Infinite Sustain Through Controlled Acoustic Feedback

If you’re an electric guitar player, especially a lead guitarist, you probably already know about this.  Lead guitarists often use screaming, positive feedback to make sounds and musical tones that sustain indefinitely.  This property can be used to great musical effect.  The problem is how to control the feedback so that the effect is musical, instead of letting it run wild, squealing like a banshee and creating an objectionable ruckus.  Anybody that has ever spent time in a guitar store on a Saturday morning will be painfully aware of how objectionable out-of-control feedback can be.

In the hands of the masters, the effect produced by acoustic feedback can be highly emotive and magical.  Here are some clips of guitarists using feedback in musically interesting ways (certainly worth checking out):

http://www.youtube.com/watch?v=HHoIlOJRhz4 – removed due to copyright claim (by a dead guitarist??)

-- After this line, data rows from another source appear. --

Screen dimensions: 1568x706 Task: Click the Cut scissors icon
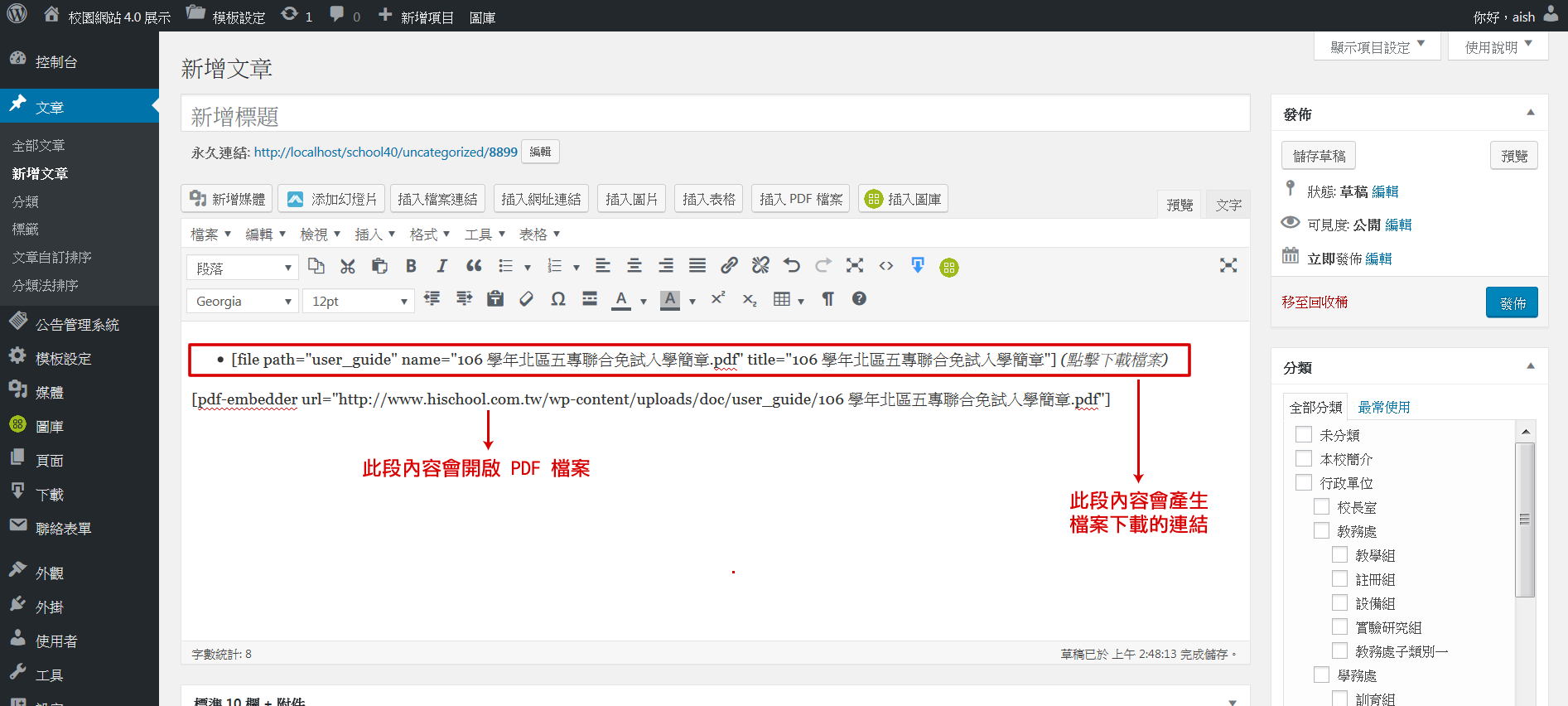[x=348, y=266]
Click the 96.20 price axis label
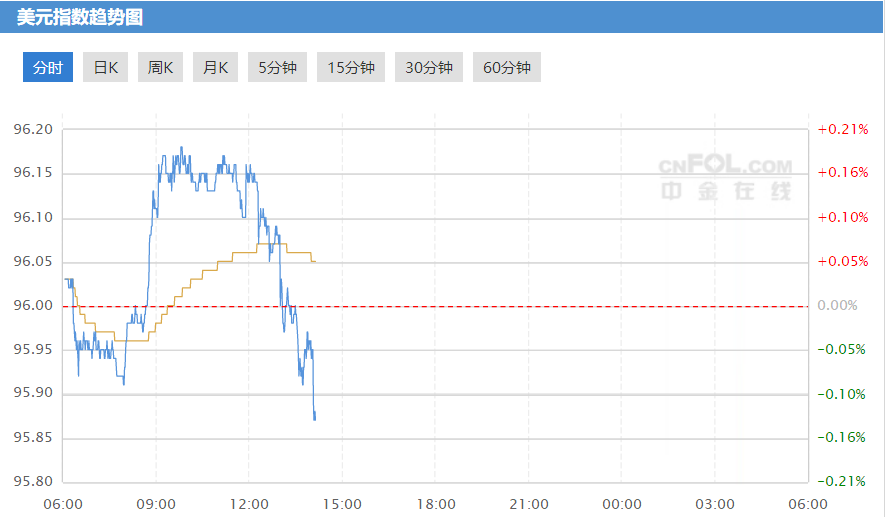The width and height of the screenshot is (885, 517). (35, 130)
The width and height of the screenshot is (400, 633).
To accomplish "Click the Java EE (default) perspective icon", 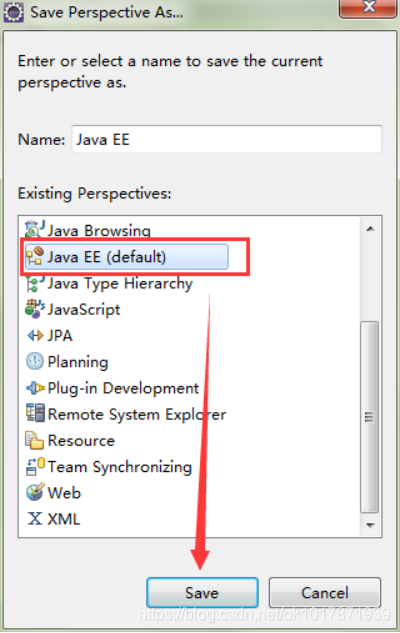I will tap(35, 256).
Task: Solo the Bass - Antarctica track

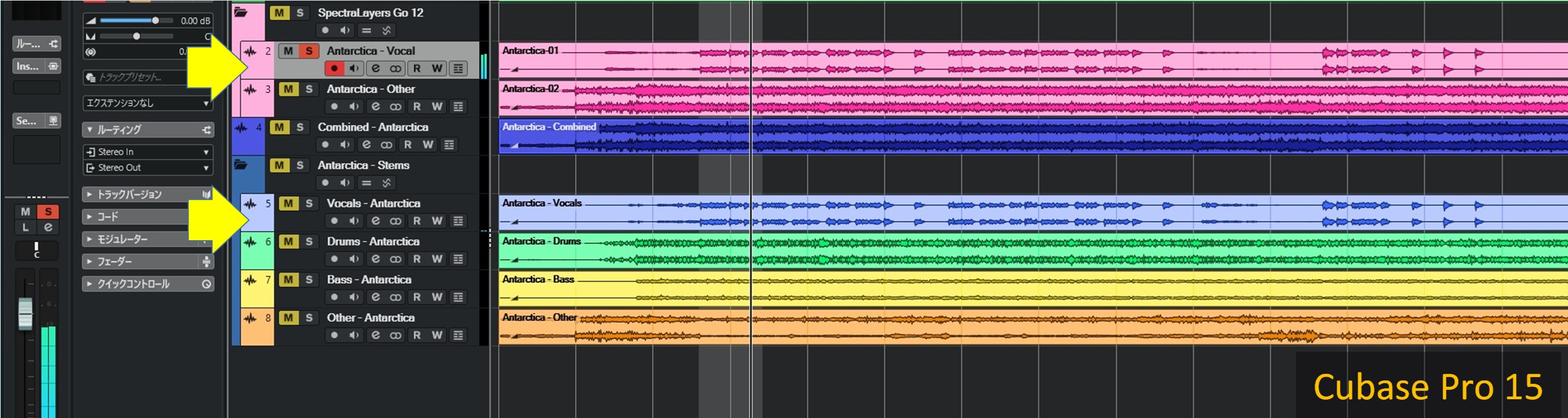Action: 309,280
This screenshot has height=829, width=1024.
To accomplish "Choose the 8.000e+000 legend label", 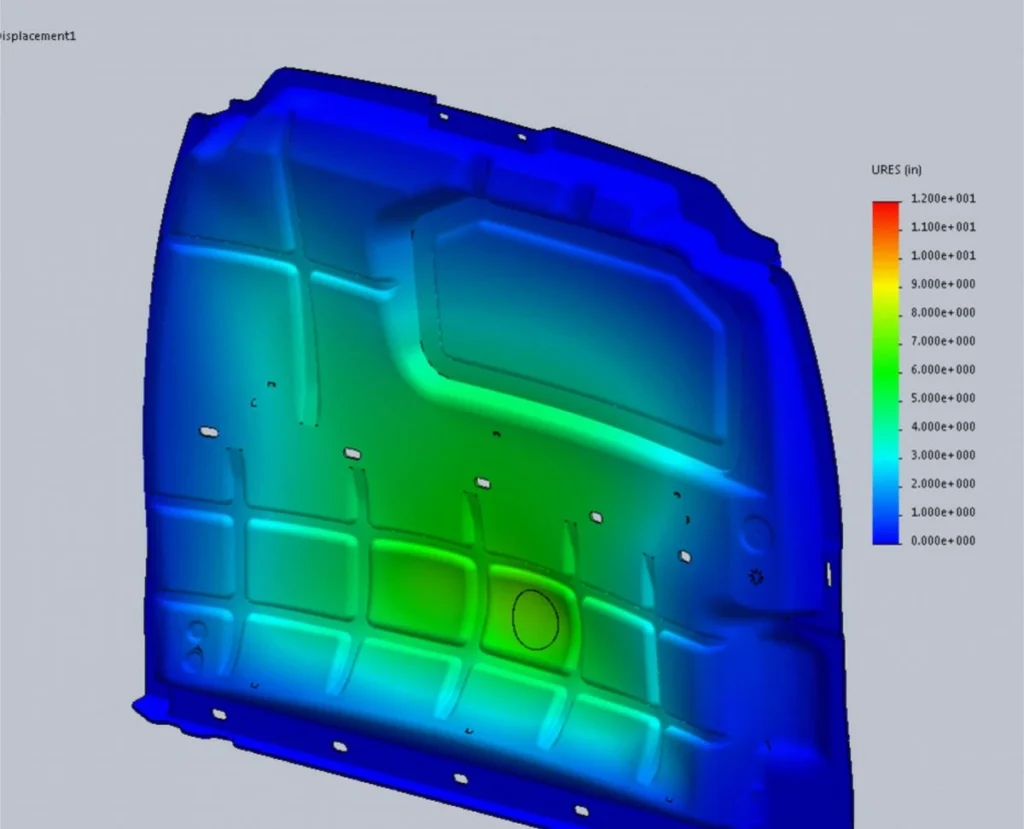I will click(943, 313).
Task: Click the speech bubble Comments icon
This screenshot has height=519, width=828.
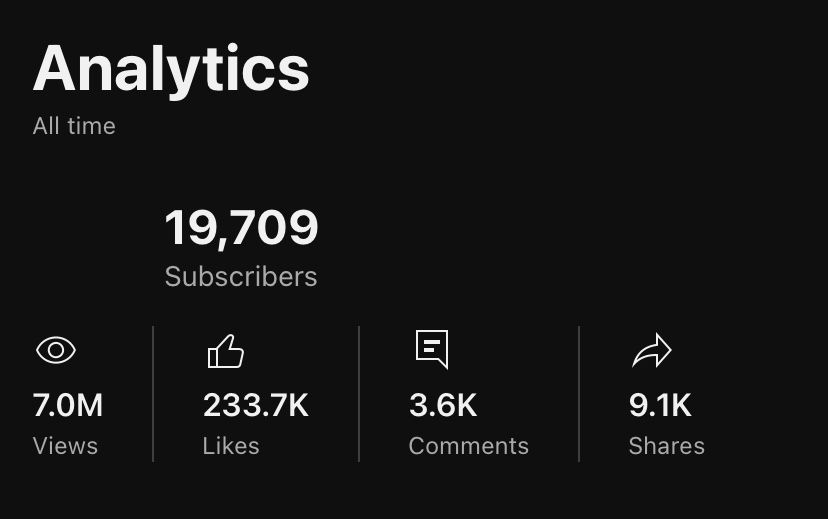Action: [432, 349]
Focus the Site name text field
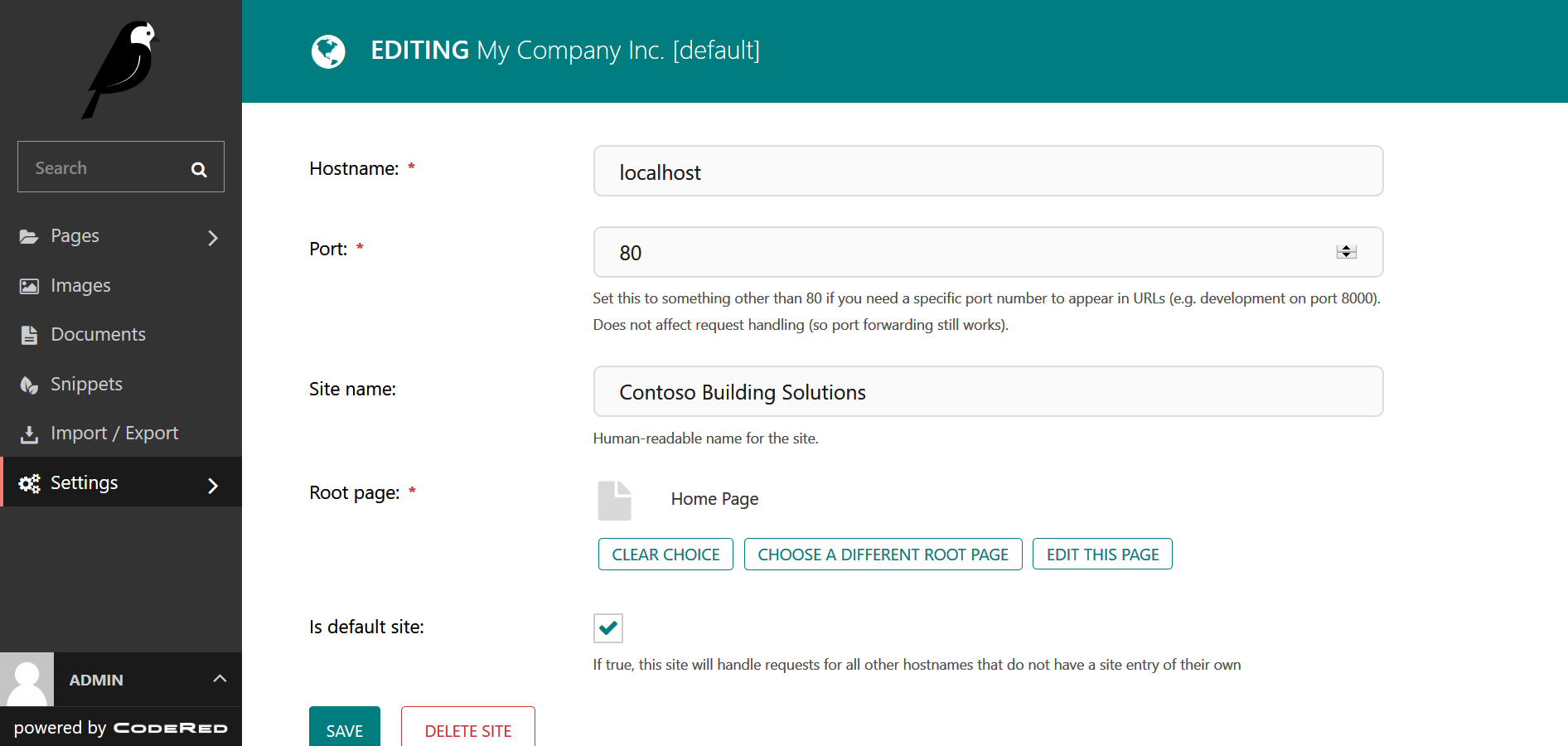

http://www.youtube.com/watch?v=LMhq1L0cJf0

http://www.youtube.com/watch?v=Rp6feZ2zWdo

http://www.youtube.com/watch?v=AOsgv_X_cV8

So how do you do it?  Clearly, each of the guitarists (Jimi Hendrix, Tom Scholz and Joe Satriani) in the videos had different equipment, made in different eras, yet each one produced musically controllable feedback.  What’s the secret?  What do you need to produce good feedback and how do you tame it (or at least wrangle it)?  In this post, I’ll share with you what I have learned over the past several decades of messing around with feedback.  It might not be all there is to know, but it is stuff I have stumbled upon that you might find useful too.

Basically, all you need is a guitar amp, lots of gain and an electric guitar.  To get a great feedback tone, you usually need some distortion.  A good weapon of choice for creating enough gain and distortion is a Boss MT-2 pedal (more on why below).  Oh and you’re going to need to have tolerant neighbours or some serious sound proofing.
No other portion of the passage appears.